| Job |
Put the items starting with the line containing "You are a GUI" and going on through the line containing "tap(103, 494)" into a numbered list, with blank lines dropped and the pictures left out.

| The data |
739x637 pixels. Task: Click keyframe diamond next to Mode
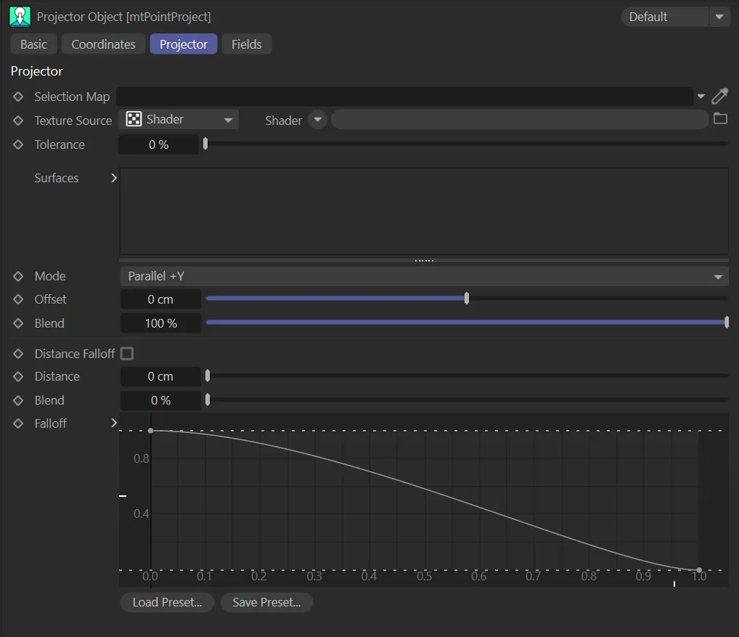[19, 276]
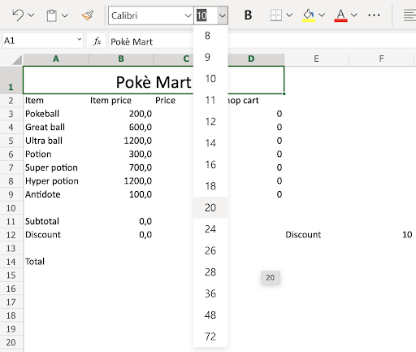Expand the undo history dropdown arrow
This screenshot has height=352, width=416.
[x=32, y=15]
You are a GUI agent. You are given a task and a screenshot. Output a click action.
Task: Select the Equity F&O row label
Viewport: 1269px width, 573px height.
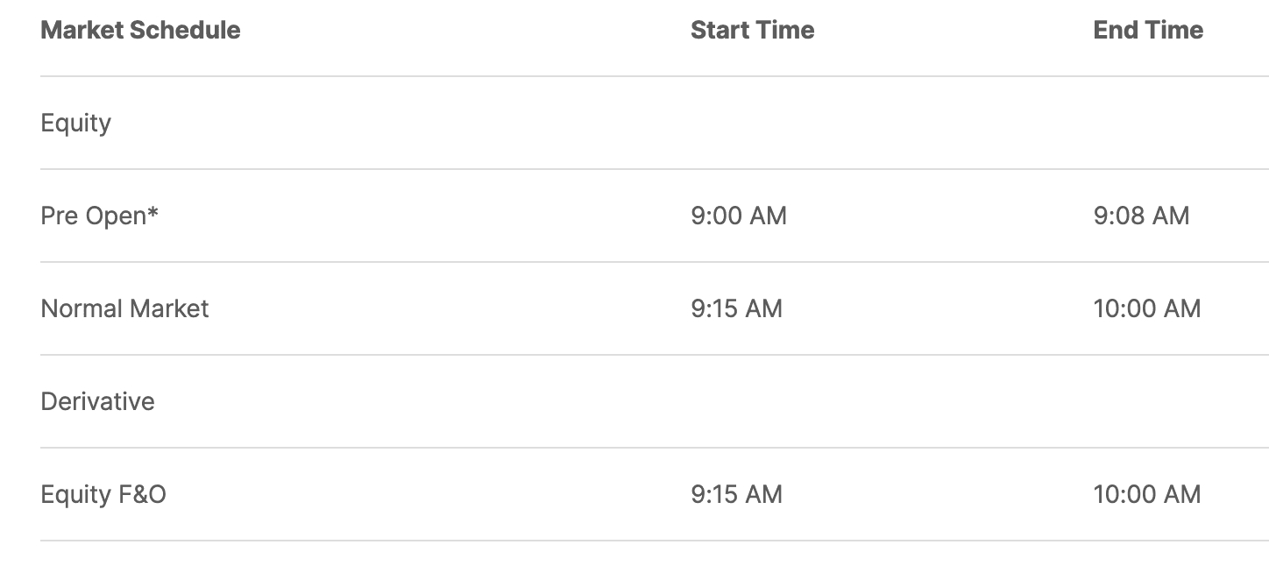tap(103, 494)
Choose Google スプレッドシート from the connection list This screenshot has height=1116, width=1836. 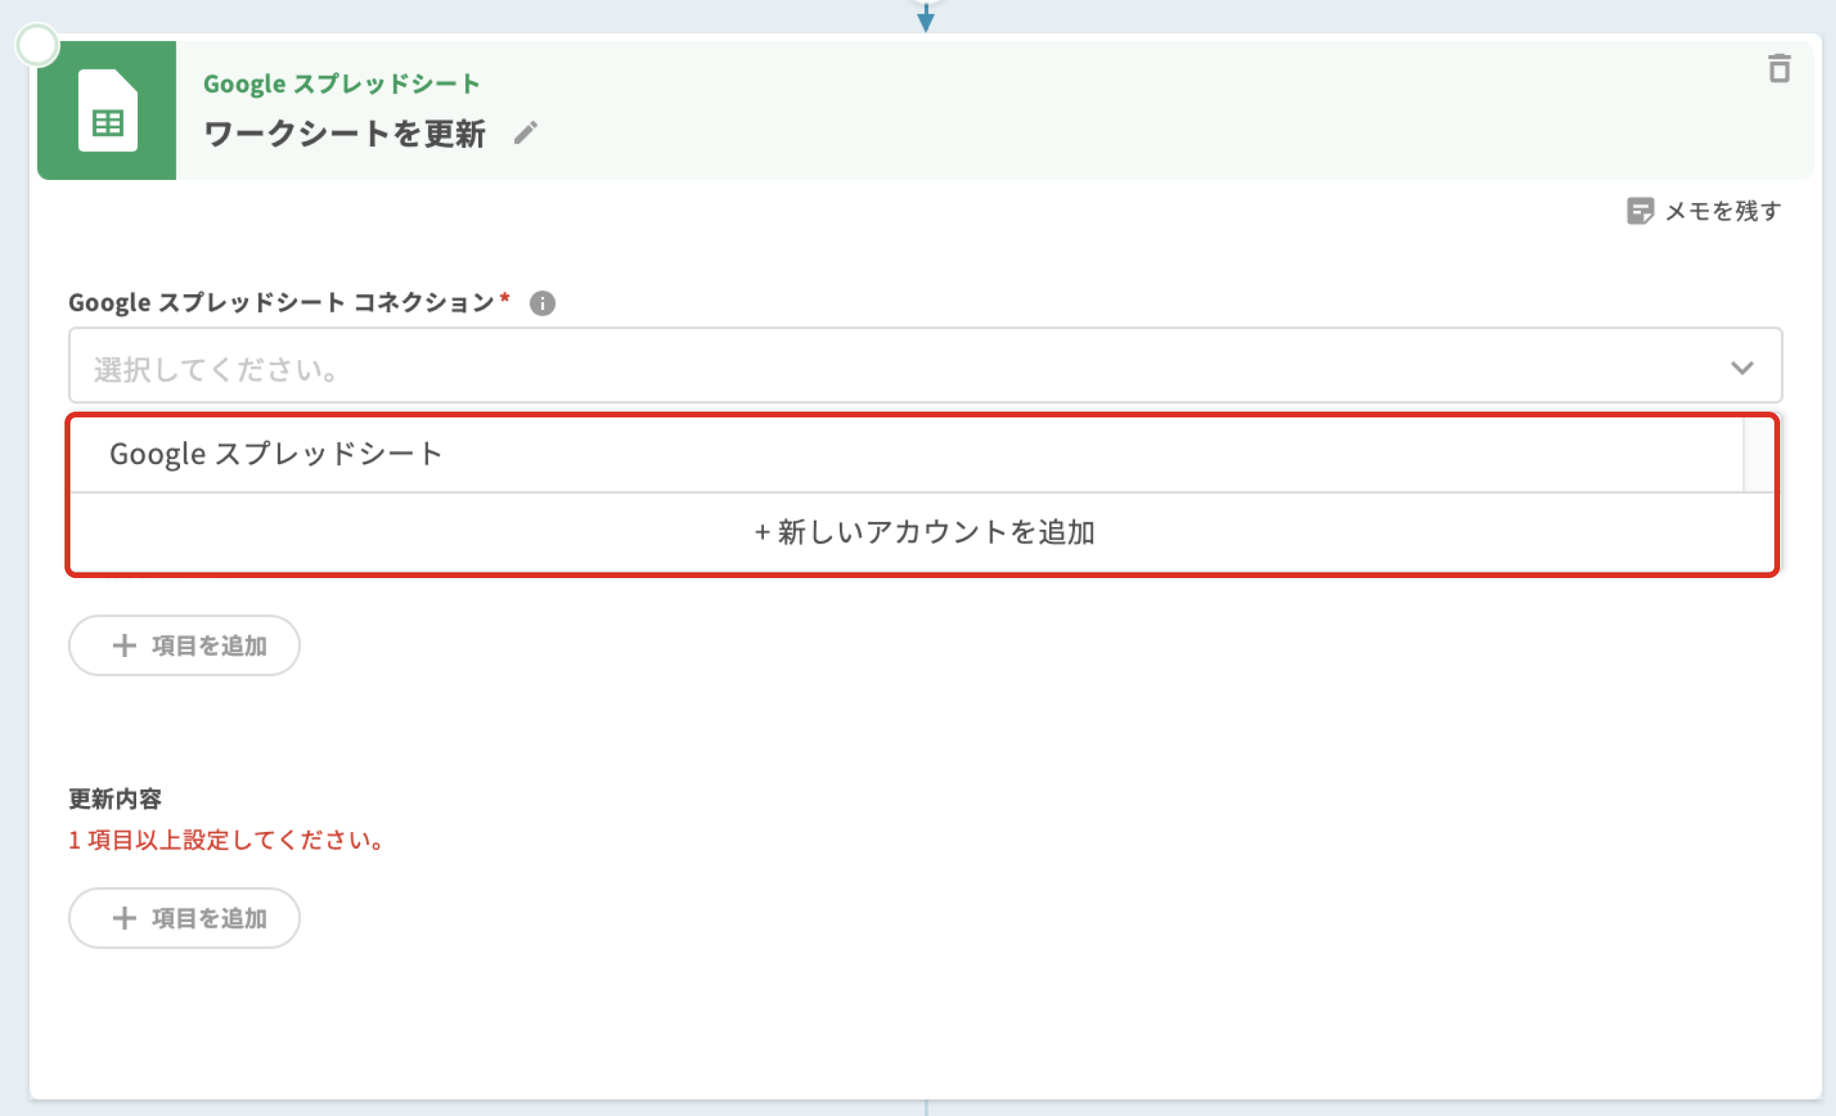click(277, 454)
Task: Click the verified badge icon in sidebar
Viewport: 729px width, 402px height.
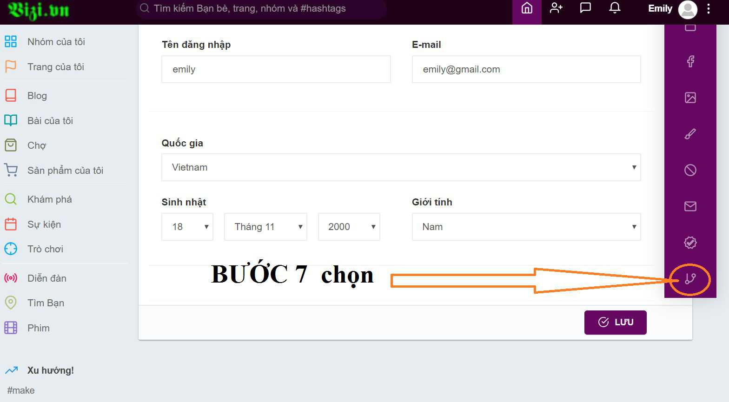Action: point(690,243)
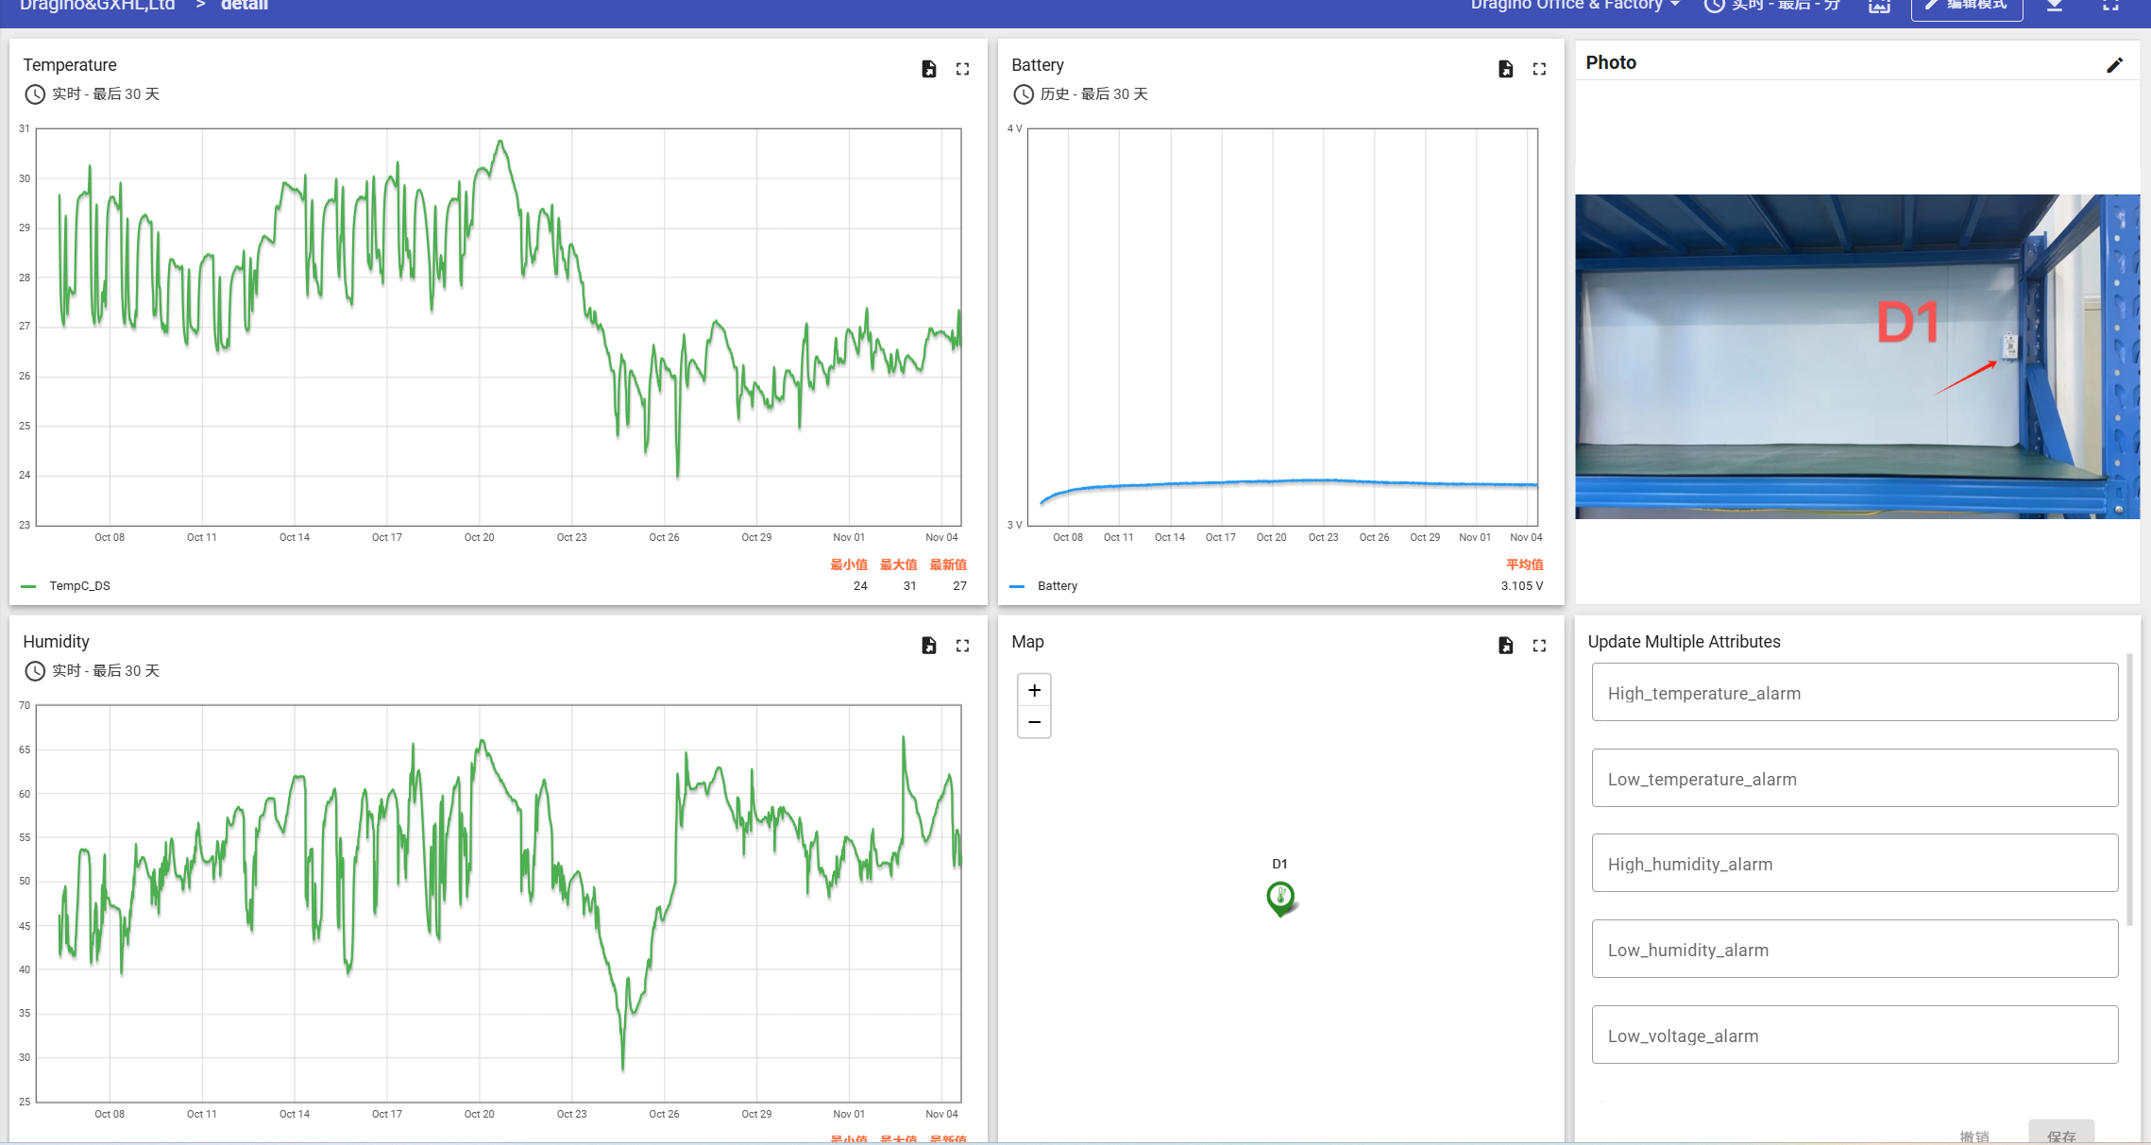Click the D1 shelf photo
Viewport: 2151px width, 1145px height.
[x=1856, y=357]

| Full response |
1. You are a GUI agent. You are given a task and a screenshot. Output a click action.
2. Task: Select the Equity F&O row label
3. Viewport: 1269px width, 573px height.
4. tap(103, 494)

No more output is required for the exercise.